What you should do — Continue the appeals court opinion on the wheel-balancing patents, picking up after its last sentence.

Text to read —
----------

Bada Company v. Montgomery Ward & Co.

Decision Date02 June 1970
Docket NumberNo. 23436,23433.,23436
PartiesThe BADA COMPANY, a California corporation, Plaintiff-Appellant, Cross-Appellee, v. MONTGOMERY WARD & CO., Incorporated, an Illinois corporation, Defendant-Appellee, Cross-Appellant. The BADA COMPANY, a California corporation, Plaintiff-Appellant, Cross-Appellee, v. FMC CORPORATION, a Delaware corporation; Weaver Manufacturing Co., a Division of Dura Corporation, a Michigan corporation; Big Four Industries, Incorporated, an Ohio corporation, Defendants-Appellees, Cross-Appellants.
CourtU.S. Court of Appeals — Ninth Circuit

C. Russell Hale (argued), of Christie, Parker & Hale, M. Roy Spielman, Pasadena, Cal., for appellant.

Lewis E. Lyon (argued), Charles G. Lyon, of Lyon & Lyon, Los Angeles, Cal., for appellee.

Before DUNIWAY, HUFSTEDLER and WRIGHT, Circuit Judges.

Rehearing Denied in No. 23433 June 2, 1970.

EUGENE A. WRIGHT, Circuit Judge:

Appellant is the owner of two patents relating to a system of balancing automobile wheels, and of the registered trademarks "Micro" and "Micro-Precision," applicable to wheel weights and balancers used in the patented system. This action is for infringement of both patents and trademarks, and for unfair competition. The District Court found that the patents were invalid for obviousness, 35 U.S.C. § 103, but that if valid they had been infringed. It held the trademarks valid and infringed, and awarded damages. Defendants' counter-claim, alleging patent and trademark misuse, was dismissed, and it has been abandoned in oral argument here.

I.

The record shows that plaintiff's predecessor in title was the inventor of a method for balancing automobile tires covered by patent No. 3,002,388. The patented system involves four steps. First, the wheel is placed horizontally on a balancer equipped with a spirit level and allowed to tilt freely from side to side. The bubble in the spirit level indicates the location of the "light spot" on the wheel — the point of greatest imbalance and the one which tips up the highest when the wheel tilts. Second, four equal weights are placed on the rim of the wheel, two on each side of the light spot and immediately adjacent to it. The weights are of a size such that when all four are placed at the light spot, they are sufficient to correct the tilt of the wheel and just slightly to "overbalance" it. Third, the pairs of weights are moved away from the light spot equal distances along the rim, until the induced overbalance is precisely corrected and the angle of tilt, as shown by the spirit level, is zero. Fourth, one of the weights in each pair is fastened into position; the other is removed, and fastened into the corresponding position on the other (nether) side of the wheel.

----------

Extracted entries —
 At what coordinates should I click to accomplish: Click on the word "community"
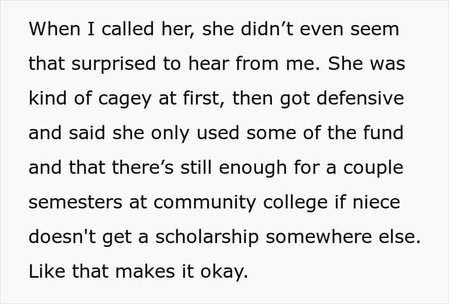tap(205, 203)
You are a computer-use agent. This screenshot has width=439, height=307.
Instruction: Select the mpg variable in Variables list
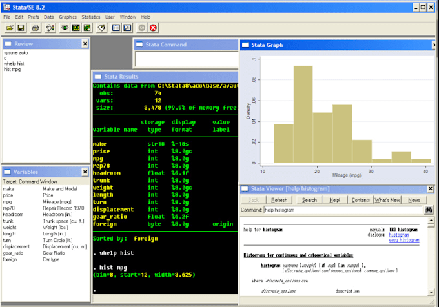point(8,201)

----------

Solved exercise —
The system is simple and easy to apply, and there is no dispute that its application solved what had been a problem in the industry — the development of a speedy method for wheel balancing that could be taught to relatively unskilled workers. Commercial success followed.

The District Court however found, and we agree, that each of the elements in the patented process was covered by the prior art. Thus the Booth patent, British No. 731,459, discloses a static balancer on which the wheel is placed horizontally and which utilizes a spirit level to indicate imbalance. The Booth patent, the Hume patent, No. 2,052,295, and the Morse patent, No. 2,136,633 all involve placing weights at the light spot and "fanning" them out until the wheel is precisely balanced. The Holl patent, No. 2,592,804, and the Lowe patent, No. 2,700,892, disclose the division of weights and the attachment of one in each pair to the opposite rim.

The patent in suit, then, is merely a combination of known prior art elements. We are enjoined to scrutinize such patents "with a care proportioned to the difficulty and improbability of finding invention in an assembly of old elements." Great A. & P. Tea Co. v. Supermarket Equipment Corp., 340 U.S. 147, 152, 71 S.Ct. 127, 130, 95 L.Ed. 162 (1950). To be sure, the combination here filled a long-felt need and enjoyed commercial success. But that is not enough to show patentability. Anderson's-Black Rock, Inc. v. Pavement Salvage Co., 396 U.S. 57, 90 S.Ct. 305, 24 L. Ed.2d 258 (1969); Carborundum Co. v. Wilbanks, 420 F.2d 43 (9th Cir., 1969). Nor is this a case where a joinder of known elements produced a wholly unanticipated result, cf. United States v. Adams, 383 U.S. 39, 86 S.Ct. 708, 15 L. Ed.2d 572 (1966). On the contrary, the spirit level indicated the light spot, as it had before; moving the weights brought the wheel into static balance, as it had before; and transferring one weight to the other rim achieved dynamic balance, as it had before. "Two and two have been added together, and still they make only four." Great A. & P. Tea Co., supra, 340 U.S. at 152, 71 S.Ct. at 130.

Essentially the same is true of the device covered by appellant's patent No. 3,055,221, an improvement to the prior art pivot point wheel balancer. Pivot point wheel balancers are not different, in their essentials, from a teeter-totter of the old-fashioned type. The wheel to be balanced is placed on a support member, attached in its turn to a metal ball. When the balancer is in the "on" position, the ball pivots on a flat metal platform, tipping to one side or the other if the wheel is imbalanced. When the balancer is in the "off" position, ball and platform are disengaged.

This mechanism occasioned trouble if the operator carelessly loaded a wheel onto the balancer while the latter was in the "on" position. The sudden impact had a tendency to flatten the ball against the platform, impeding the free rotation of the ball and destroying the accuracy of the balance. The patented device consists of a spring and cam arrangement that automatically disengages ball and platform whenever a wheel is removed from the balancer. The effect is to prevent damage to the ball by making it impossible to leave the balancer accidentally in the "on" position.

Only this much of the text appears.